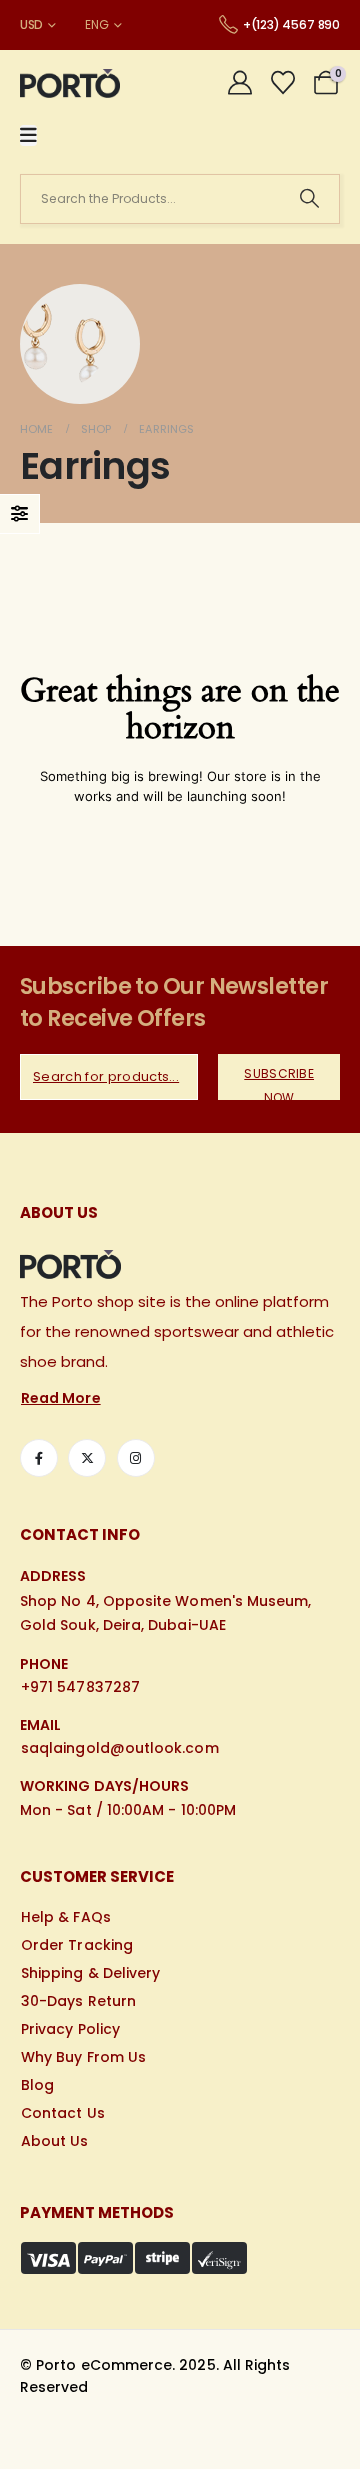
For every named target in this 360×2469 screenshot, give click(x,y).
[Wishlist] (282, 83)
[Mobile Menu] (28, 135)
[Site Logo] (70, 83)
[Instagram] (136, 1458)
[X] (87, 1458)
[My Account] (240, 83)
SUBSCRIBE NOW (279, 1082)
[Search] (309, 199)
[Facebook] (39, 1458)
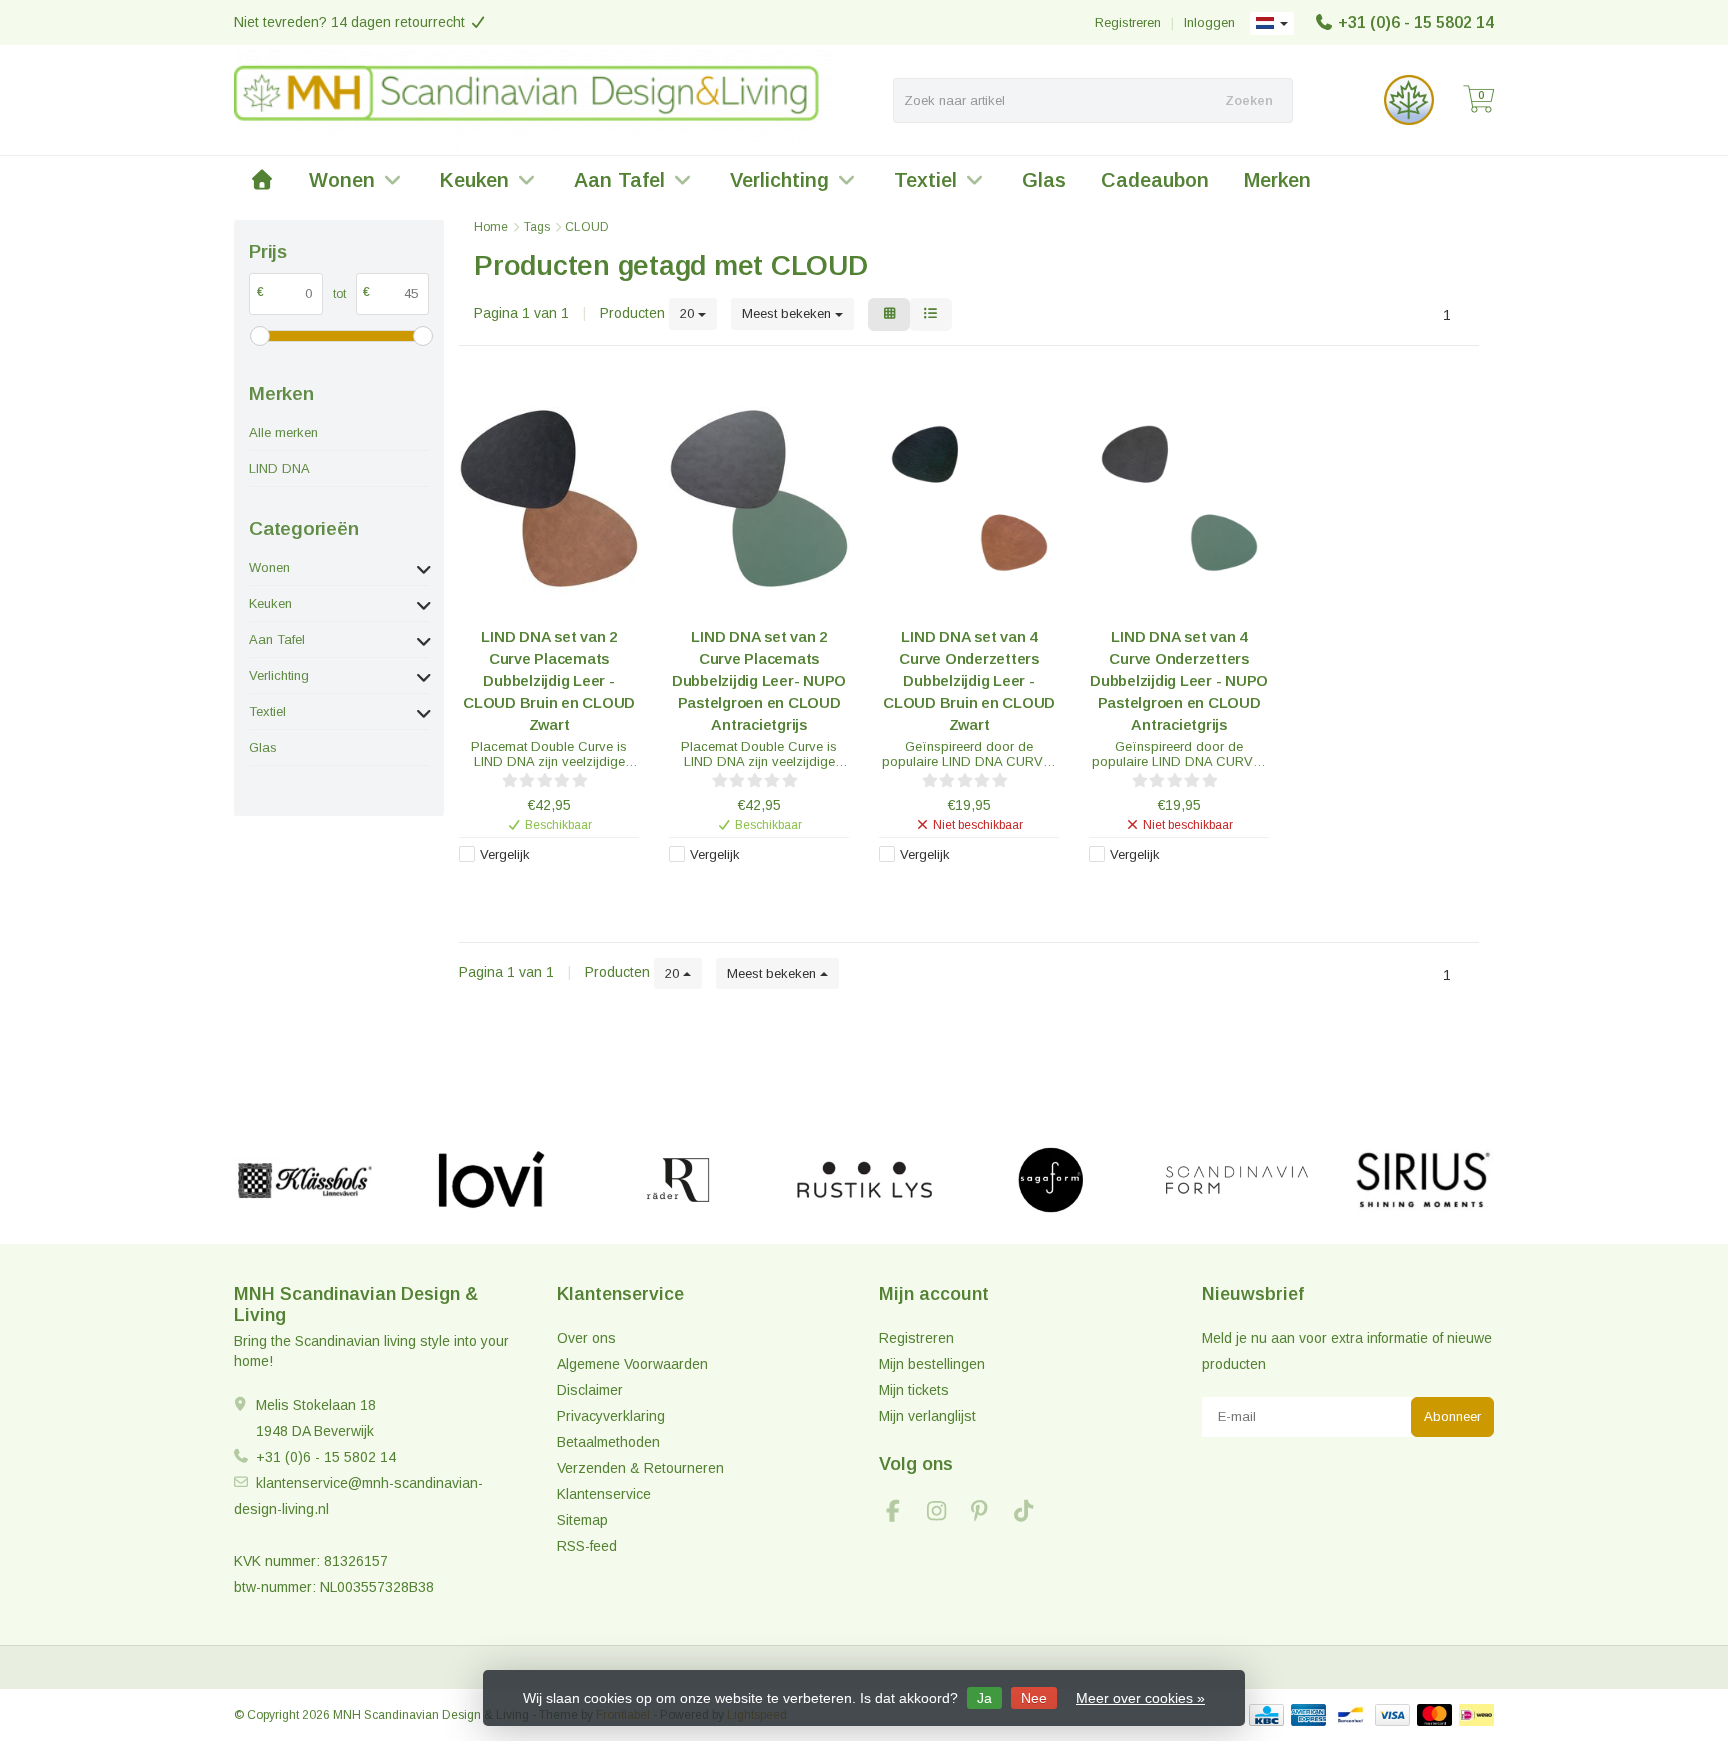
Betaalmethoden (608, 1442)
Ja (984, 1698)
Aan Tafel (619, 180)
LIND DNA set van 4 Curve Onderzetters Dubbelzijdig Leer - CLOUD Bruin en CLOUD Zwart (969, 680)
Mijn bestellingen (932, 1364)
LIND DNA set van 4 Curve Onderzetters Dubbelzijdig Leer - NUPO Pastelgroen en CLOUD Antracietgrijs (1179, 680)
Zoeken (1249, 100)
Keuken (474, 180)
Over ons (586, 1338)
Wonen (342, 180)
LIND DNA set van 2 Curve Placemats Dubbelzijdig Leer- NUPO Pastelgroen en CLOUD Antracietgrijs (759, 680)
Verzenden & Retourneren (640, 1468)
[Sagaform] (1050, 1180)
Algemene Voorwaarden (632, 1364)
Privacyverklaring (611, 1416)
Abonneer (1452, 1416)
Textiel (925, 180)
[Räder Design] (677, 1180)
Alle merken (283, 432)
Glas (1044, 180)
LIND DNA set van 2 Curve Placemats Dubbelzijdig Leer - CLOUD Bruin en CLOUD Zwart (549, 680)
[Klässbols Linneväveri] (304, 1180)
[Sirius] (1423, 1180)
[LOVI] (491, 1180)
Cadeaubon (1155, 180)
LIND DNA (279, 468)
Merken (1277, 180)
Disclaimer (590, 1390)
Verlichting (779, 180)
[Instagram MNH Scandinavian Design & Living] (945, 1514)
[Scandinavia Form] (1236, 1180)
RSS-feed (587, 1546)
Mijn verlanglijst (927, 1416)
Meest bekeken (788, 313)
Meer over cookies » (1140, 1698)
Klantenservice (604, 1494)
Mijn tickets (914, 1390)
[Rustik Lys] (864, 1180)
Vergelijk (505, 854)
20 (689, 313)
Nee (1034, 1698)
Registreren (1128, 22)
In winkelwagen (539, 887)
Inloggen (1209, 22)
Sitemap (582, 1520)
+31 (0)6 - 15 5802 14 (1416, 22)
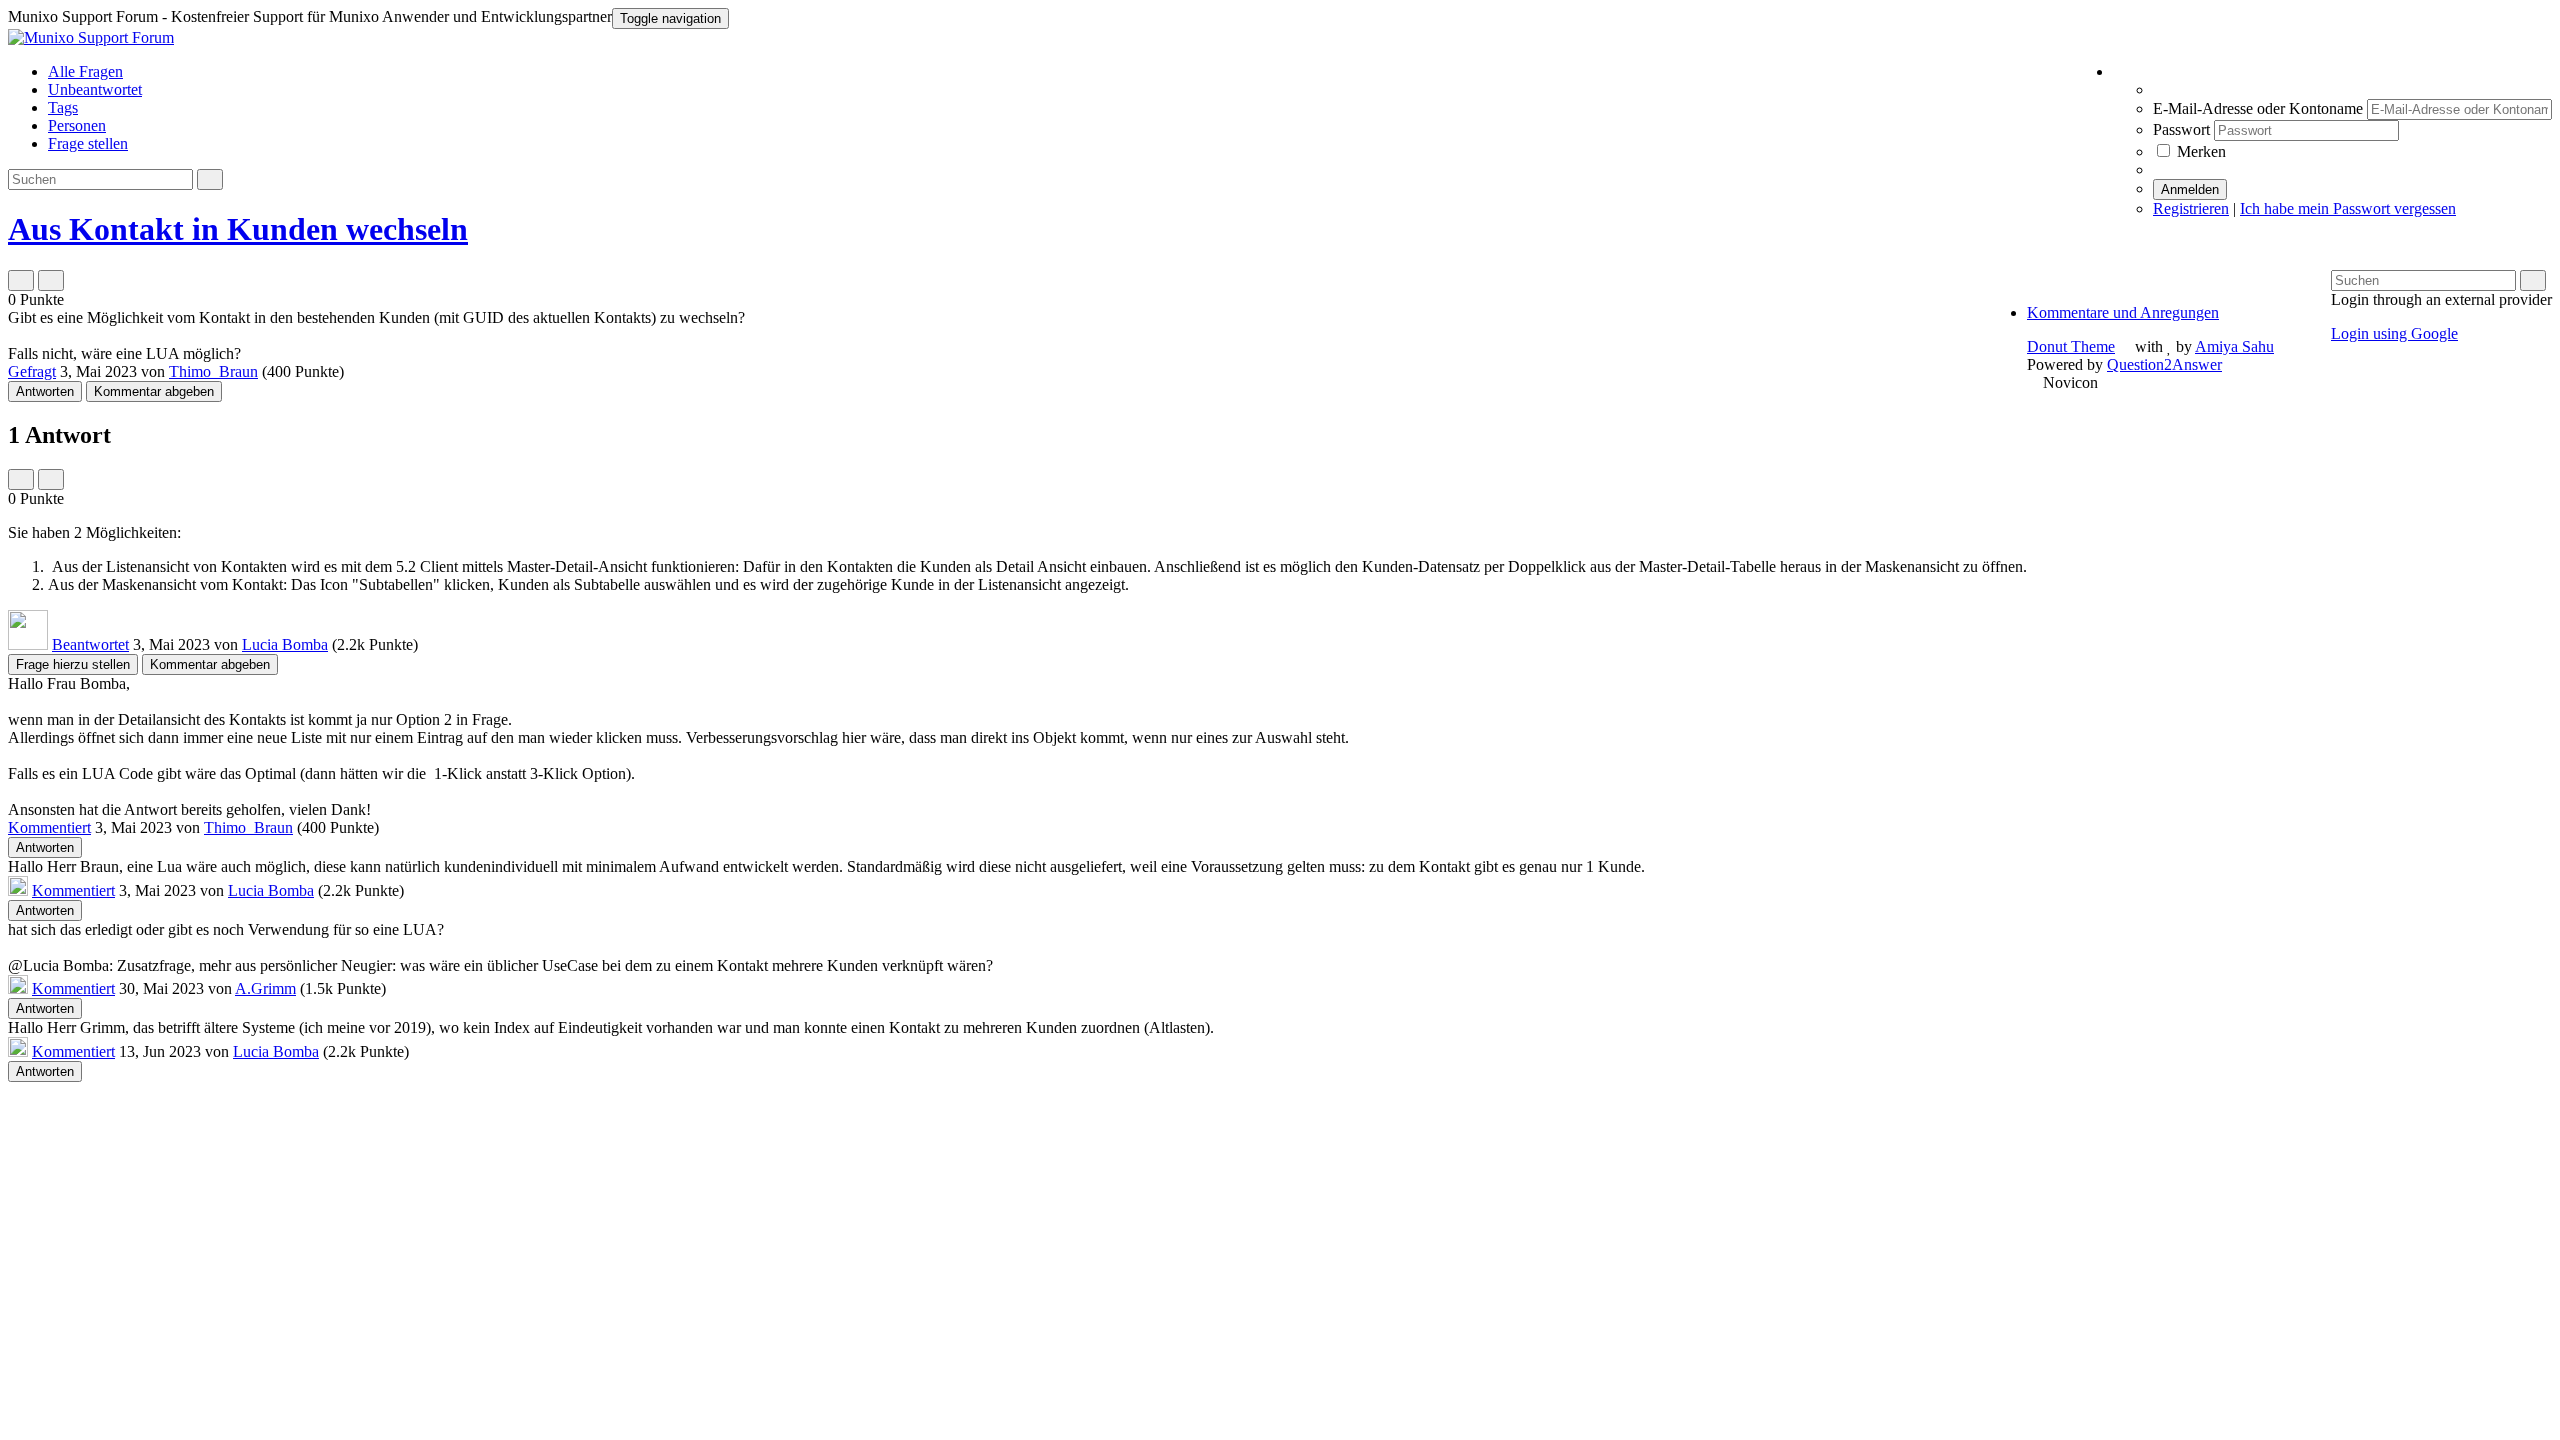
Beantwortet (90, 644)
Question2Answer (2164, 364)
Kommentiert (49, 827)
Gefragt (32, 371)
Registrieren (2191, 208)
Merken (2199, 151)
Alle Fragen (85, 71)
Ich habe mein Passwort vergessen (2348, 208)
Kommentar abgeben (154, 391)
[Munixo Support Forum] (91, 37)
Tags (63, 107)
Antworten (45, 391)
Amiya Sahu (2234, 346)
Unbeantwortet (95, 89)
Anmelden (2190, 189)
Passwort (2183, 129)
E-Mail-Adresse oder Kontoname (2260, 108)
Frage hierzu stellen (73, 664)
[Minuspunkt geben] (51, 280)
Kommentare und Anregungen (2123, 312)
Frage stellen (88, 143)
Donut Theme (2071, 346)
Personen (77, 125)
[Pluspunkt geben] (21, 280)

____________

▸ THE PROBLEM: Which lines above contain "Antracietgrijs"? Show each of them.

▸ EXERCISE SOLUTION:
LIND DNA set van 4 Curve Onderzetters Dubbelzijdig Leer - NUPO Pastelgroen en CLOUD Antracietgrijs (1179, 680)
LIND DNA set van 2 Curve Placemats Dubbelzijdig Leer- NUPO Pastelgroen en CLOUD Antracietgrijs (759, 680)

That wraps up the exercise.